Some of the nasties awaiting workers include anti-union legislation to create the Registered Organisations Commission, an independent oversight body to “monitor the conduct” of unions and to reintroduce the dreaded Australian Building and Construction Commission (ABCC). The Guardian said both bills were set to be debated this week but have now been deferred by the government as it seeks more time to lobby and win the crossbench votes.
Another anti-worker bill held up in the Senate is the misnamed Fair Entitlements Guarantee Amendment Bill, which will limit redundancy entitlements for workers under the scheme to 16 weeks.
Add to these the Fair Work Act Amendment (Bargaining Processes) Bill, which will require productivity gains (actually losses in entitlements) in any new agreement for it to be approved by the Fair Work Commission and which tightens requirements on unions seeking protected action ballots.
Finally, the Fair Work Amendment Bill 2014, which will restrict union right-of-entry provisions, prevent the payout of annual leave on termination, expand the use and scope of Individual Flexibility Agreements, limit the conditions under which unions can ballot for protected action, and avoid employees’ rights to an unfair dismissal hearing in some cases.
The ruling class mythology that Australian workers are doing it too easy is further challenged by the results of the ACTU’s Our Living Standards, Our Voice survey of working people. The survey ran between November last year and January, and involved 43,188 people — both members of unions and non-members — from all states and territories and across all industries.
When it came to their income, 70% said they found it hard to get a decent pay rise, while 58% felt uncomfortable speaking up about their rights at work.
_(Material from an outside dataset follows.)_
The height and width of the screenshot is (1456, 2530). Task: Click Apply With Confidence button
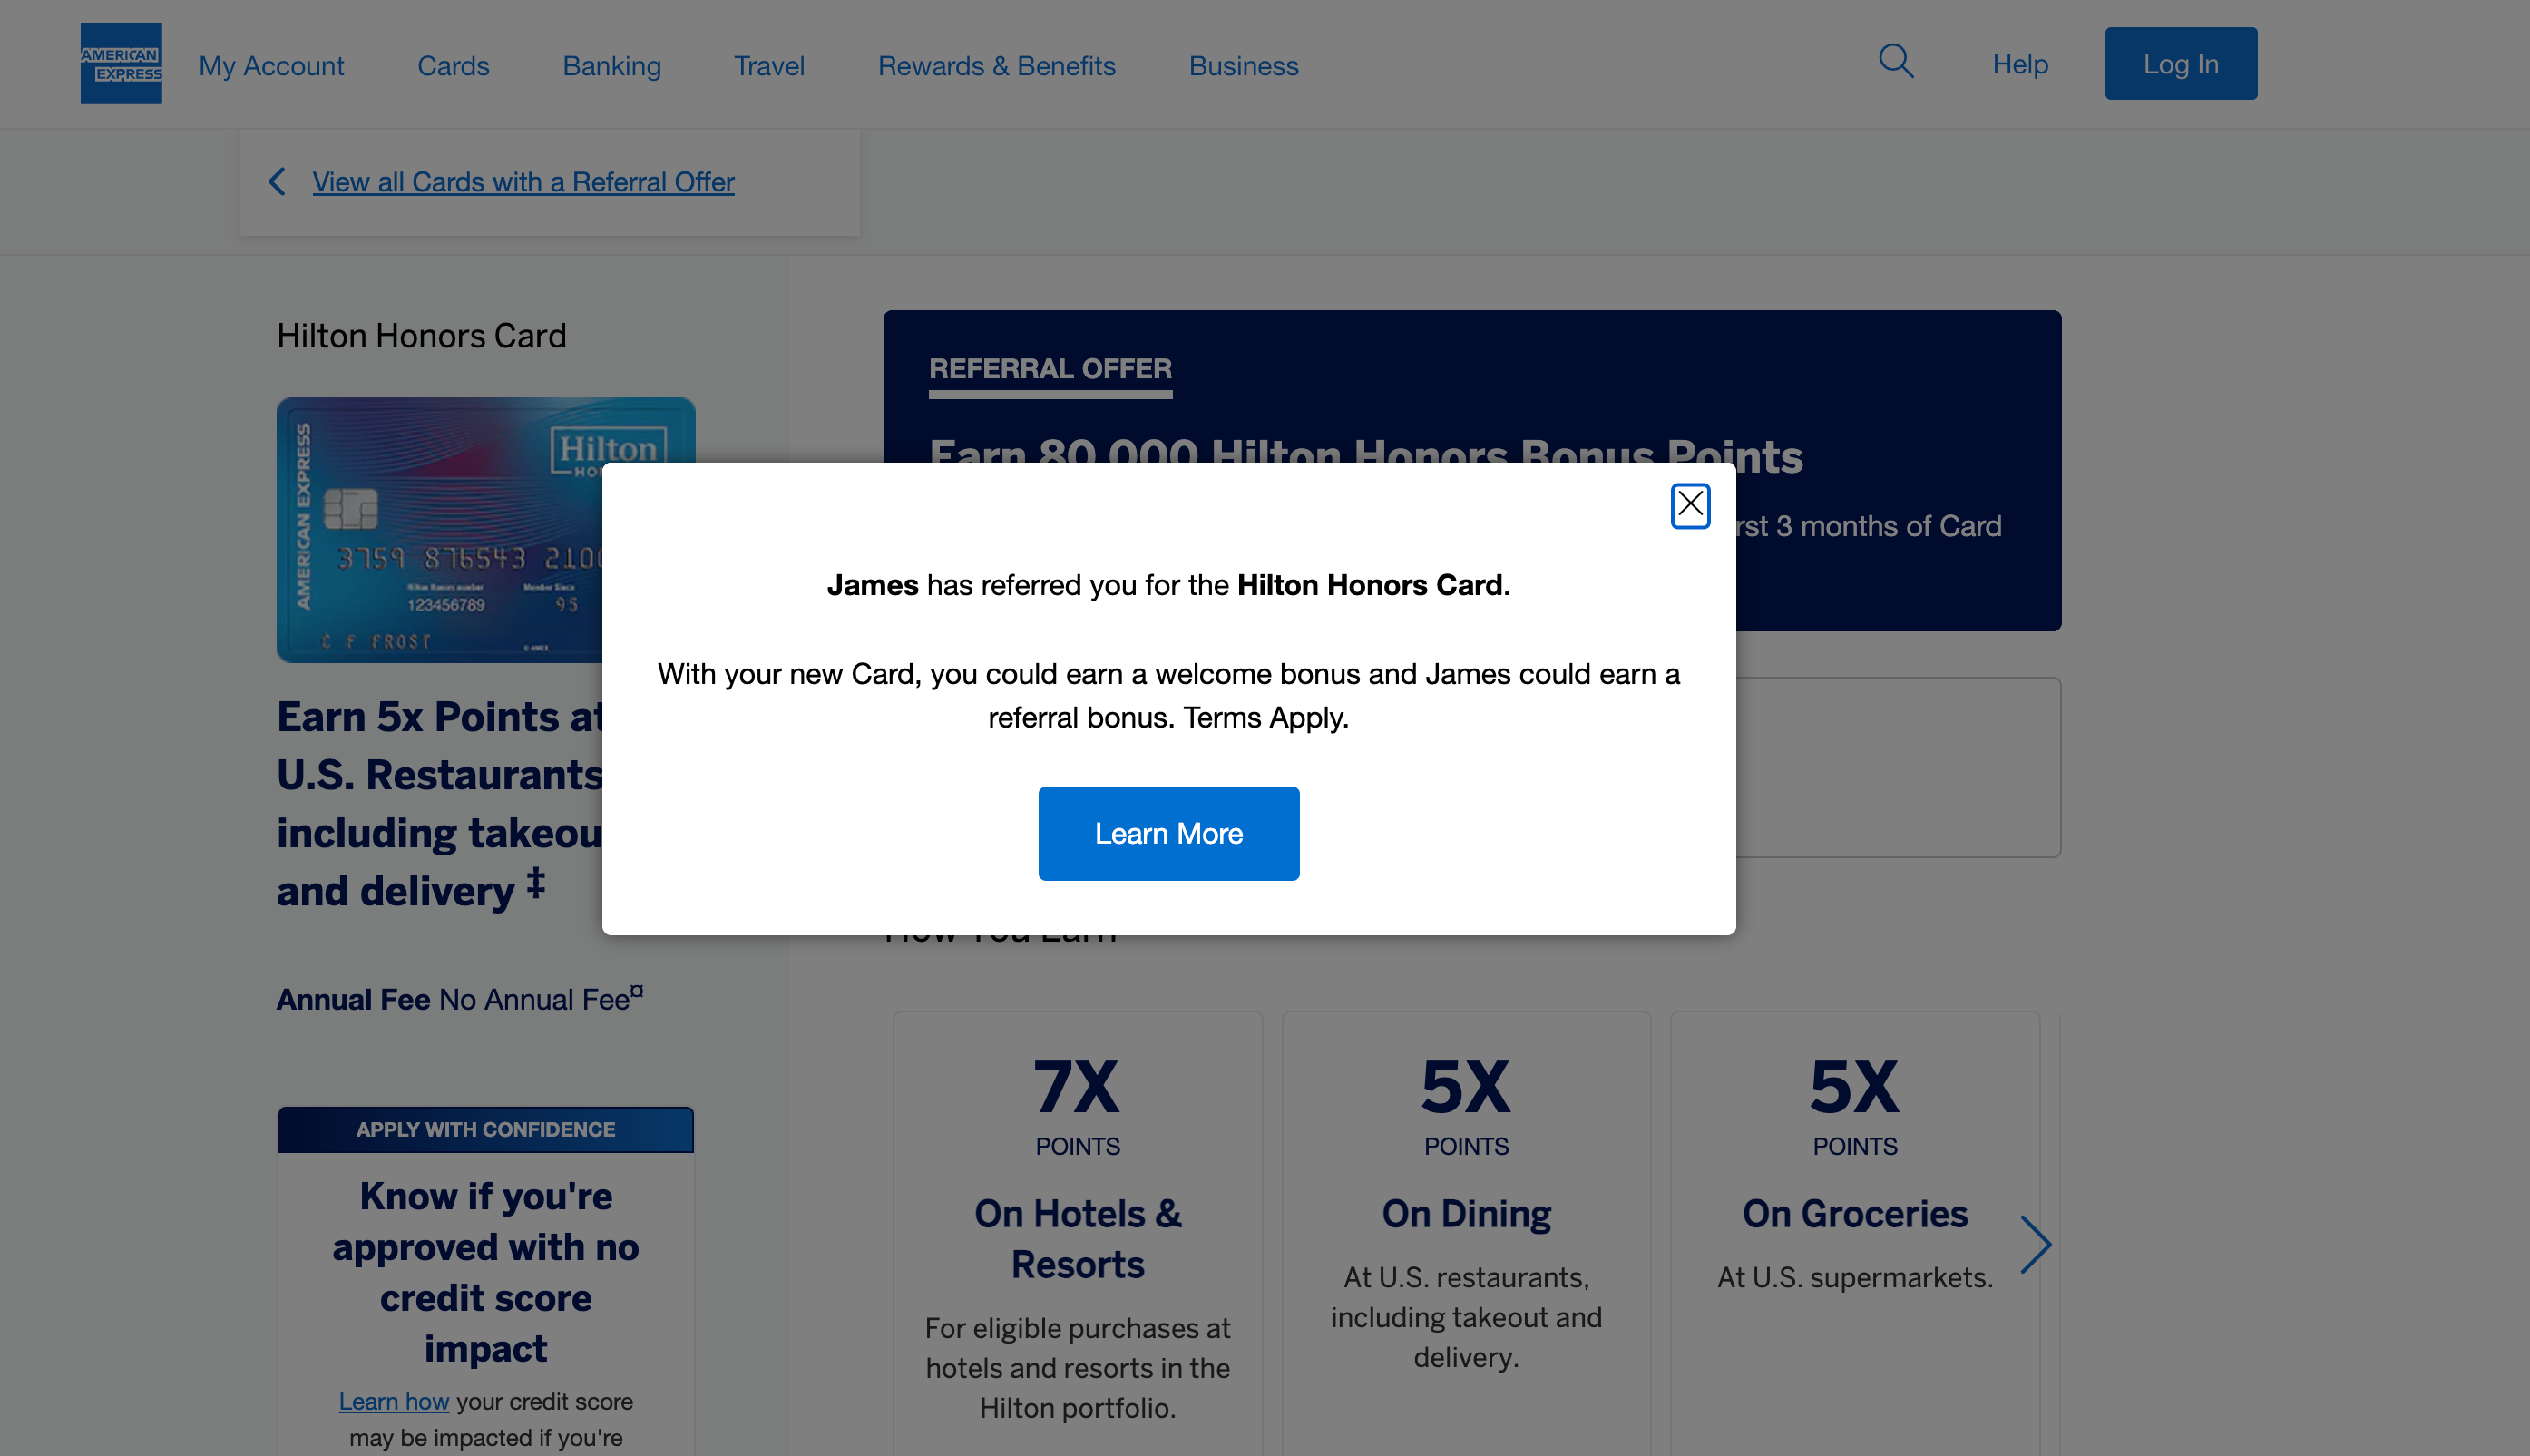coord(484,1129)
Forty-eight percent of survey respondents said they were only coping on their current household income, while 28% found it difficult or very difficult to get by.
Before last year’s minimum wage case, the ACTU commissioned Essential Media to survey Australians on their perceptions about the minimum wage. The report found that around 60% were concerned about the emergence of a “working poor” and supported an increase in the minimum wage.
A third of those surveyed said they could not afford to live on the minimum wage (then $622.20 per week for a 38 hour week). By contrast, 82% said CEOs and executives were paid too much. In total, 62% of those surveyed supported an increase in the minimum wage.